| CHALLENGE |
Decide whether each statement agrees with the hennepin thread below, and answer yes or no with the deciding words of the thread quoted exactly. 1. Fourteen dogs were called back in the Qual after the land blind. 2. Rick Stawski placed 2nd in the derby. 3. Homer McCaw took 1st in the Open.

| TEXT EXCERPT |
# hennepin



## Hidden Valley (Aug 4, 2003)

any news yet


----------



## stonybrook (Nov 18, 2005)

Derby results (did not hear which dogs)
Heard that Ty Rorem won derby.
Yvonne Hays - 2nd
Not sure on 3rd
Rick Stawski - 4th

Raining like a mother here today.

18 were called back (1,2,3,7,9,10,12,13,14,18,19,21,24,25,26,27,30,31) in the Qual first series (triple with go bird flyer - nice set-up), 14 called back (1,2,3,9,10,12,13,19,21,24,25,26,27,30) after the land blind. I took off after that to get out of the rain. I was very happy with my dog's performance on the marks and he worked with me on the blind but there were better jobs so I'm not sore about not being called back. Already looking forward to trying again another time.

Travis


----------



## bossdawg (Sep 15, 2007)

3rd place was Gary Kavan with Winston


----------



## HiRollerlabs (Jun 11, 2004)

stonybrook said:


> Derby results (did not hear which dogs)
> Heard that Ty Rorem won derby.
> 
> Travis


Believe Ty won the Derby with Joanne and Roy Mackey's dog, Lonestar's Carolina Moon, BLF. Congrats to all.


----------



## HiRollerlabs (Jun 11, 2004)

Open Unofficial Results
1st--Ace Oman/T. Rorem
2nd--Homer McCaw/T. Rorem (qualifies Homer for Nat'l)
3rd--Regi Heise/D. Rorem
4th--Nitro Fletcher/D. Rorem
RJam--Lily Fletcher/D. Rorem
Jams--sorry, do not know


----------



## JeffLusk (Oct 23, 2007)

congrats on your 3rd ann!


----------



## Angie B (Sep 30, 2003)

A Rorem sweep!!! Who Hooooo!!!

Congrats Ann and Bob!

Angie


----------



## HiRollerlabs (Jun 11, 2004)

Way to go Ty!!! Must be fun to place ahead of the "Big Guy"? She was pretty excited when she called.

Thanks for the "congrats" on Regi!


----------



## Angie B (Sep 30, 2003)

HiRollerlabs said:


> Way to go Ty!!! Must be fun to place ahead of the "Big Guy"? She was pretty excited when she called.
> 
> Thanks for the "congrats" on Regi!


Good for Ty!!

Angie


----------



## JusticeDog (Jul 3, 2003)

HiRollerlabs said:


> Open Unofficial Results
> 1st--Ace Oman/T. Rorem
> 2nd--Homer McCaw/T. Rorem (qualifies Homer for Nat'l)
> 3rd--Regi Heise/D. Rorem
> ...

| RAW DATA |

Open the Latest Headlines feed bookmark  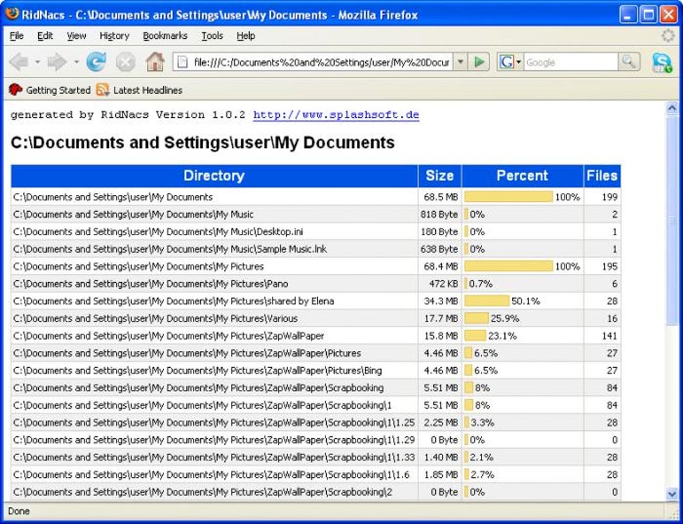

| TASK RESULT |
1. Yes: "14 called back (1,2,3,9,10,12,13,19,21,24,25,26,27,30) after the land blind."
2. No: "Yvonne Hays - 2nd" and "Rick Stawski - 4th"
3. No: "1st--Ace Oman/T. Rorem" and "2nd--Homer McCaw/T. Rorem"